Can ‘normal filtering’ AI save radiologists time?

AI algorithms appear to have clinical value based on detecting normal x-rays – that is, by flagging chest x-rays as normal versus abnormal, they may reduce reading times for radiologists, according to research presented recently at the RSNA meeting in Chicago.

In a session on chest imaging, scientists from AI developers Lunit and DeepTek.ai presented separate studies of AI algorithms configured to segregate patient chest x-ray images into those with significant clinical findings and those considered normal. In both cases, the algorithms ruled out a potentially significant number of reads.

“Actually, what we want to do is spend time on non-plain radiographs now, but then what should we do for the chest x-rays?” said Simon Sanghyup Lee, medical director of Lunit's Cancer Screening Group.

Lee and colleagues tested a newly designed algorithm trained on about 400,000 chest x-rays from various sources. The model was trained to consider any finding, including medical devices, incorrect patient positioning, or poor image quality as abnormal, given that it is “actually impossible to define a single definition of what is normal,” Lee noted.
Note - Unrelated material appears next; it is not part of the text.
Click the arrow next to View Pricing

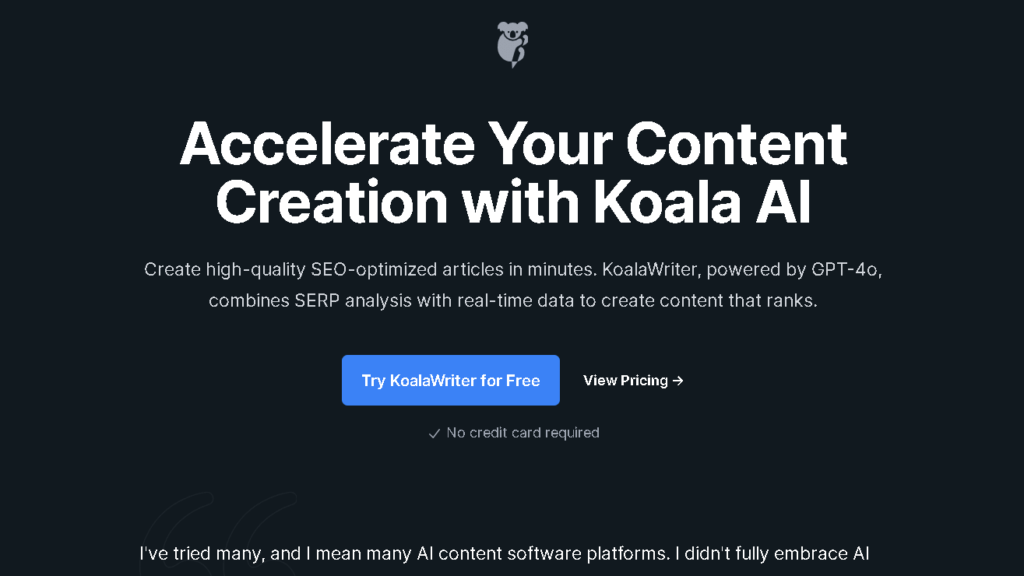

The model was then evaluated on three independent retrospective external data sets that included a total of 8,505 images, with 3,567 labeled as normal and 3,853 labeled as abnormal.

According to the analysis, the algorithm correctly classified 22% of all chest x-rays (n = 1,765) as normal, and these cases could be potentially removed from formal reporting, with the AI serving as a second reader, Lee said. The overall sensitivity of the model for distinguishing between normal and abnormal x-rays was 97.8%.

In addition, 16.7% (4/24) of missed significant/critical abnormal cases by the normal filtering model were detected by a second sequentially run commercially available model (Insight CXR, version 3), he added.

“Normal filtering AI has the potential to reduce the workload of radiologists, while combined use of detection AI may act as a safety net for missed cases,” Lee said.

In a second presentation during the session, Richa Pant, PhD, a lead research scientist at DeepTek.ai, shared results from a study that tested a normal filtering AI model on 17,500 frontal chest x-rays collected from four different sites between April 2020 and November 2022.

Three radiologists annotated the images, with labels of the most experienced radiologist considered the ground truth, Pant said. The model was used to process the scans and segregate them as “likely normal” or “suspected abnormal.”

According to the analysis, the AI segregated normal scans in up to 63% of cases, with an error rate of up to 11%, Pant said. Comparatively, human readers segregated up to 76% of total cases with an error rate also up to 11%. Moreover, the human readers agreed with the AI results for 95% of the scans, and expert readers found abnormalities in only 1% of the remaining 5% of the scans.

Ultimately, the results demonstrated that the company’s algorithm could segregate normal scans from abnormal scans as effectively as a human reader, Pant said.

“The approach can be used to optimize the radiology workflow and reduce human fatigue in reporting scans,” she concluded.